The Lower Mystic River area, generally defined as the Mystic River below the Amelia Earhart Dam and the Chelsea Creek/River, is a popular fishing destination. Due to concerns about potential contaminants in the fish and a desire to provide specific guidance about consumption, DPH worked with the Conservation Law Foundation (CLF) and the Mystic River Watershed Association (MyRWA) to understand fish consumption habits among residents and fish contaminant levels.
CLF and MyRWA found that people are catching and eating fish from the Lower Mystic River area and that subsequent fish testing found contaminants such as polychlorinated biphenyls (PCBs) and arsenic. The fish were species that are native to the area, including American eel, flounder, rainbow smelt, striped sea robin, white perch, and skate.
“This advisory provides needed information to the communities of the Lower Mystic about the safe utilization of an important environmental and social resource,” said Marc Nascarella, director of the Bureau of Environmental Health’s Environmental Toxicology Program at DPH. “We look forward to working with our state and local partners to educate residents about the advisory.”
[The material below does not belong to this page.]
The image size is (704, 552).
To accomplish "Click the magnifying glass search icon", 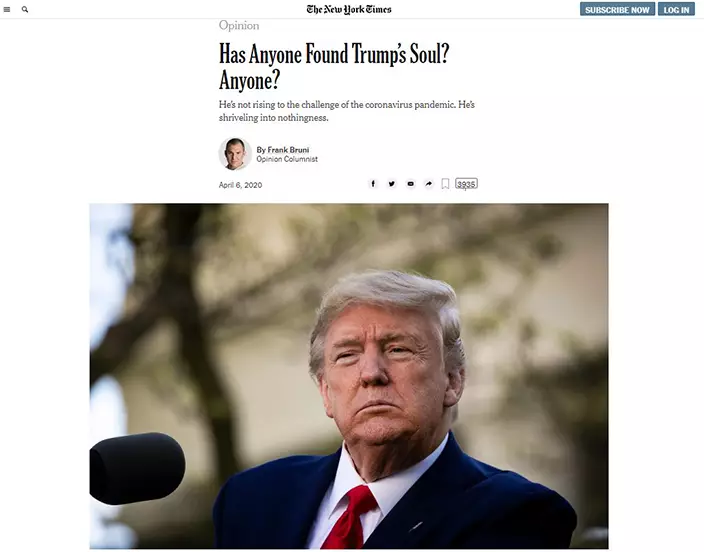I will (x=25, y=9).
“Without clear information about what is safe to eat, people in the Lower Mystic River Watershed area are at risk,” said Alyssa Rayman-Read, vice president and director of CLF Massachusetts. “The advisory will ensure that people have the information needed to safely fish in the area. This kind of public-nonprofit collaboration should be a model for working on important environmental issues.”
Patrick Herron, executive director of MyRWA added: “By improving the information available to anglers who consume fish from the Lower Mystic, this advisory enables residents to safely take advantage of their abundant local resource. The unique partnership between DPH and our organizations was integral in ensuring that this important advisory reaches the people who will benefit most from the information.”
The angler survey and fish testing activities conducted by CLF and MyRWA in the Lower Mystic area were funded by the Massachusetts Environmental Trust. CLF and MyRWA collaborated on this project with GreenRoots, Neighborhood of Affordable Housing, Green Harbors Project at UMass Boston, and the Boston University School of Public Health.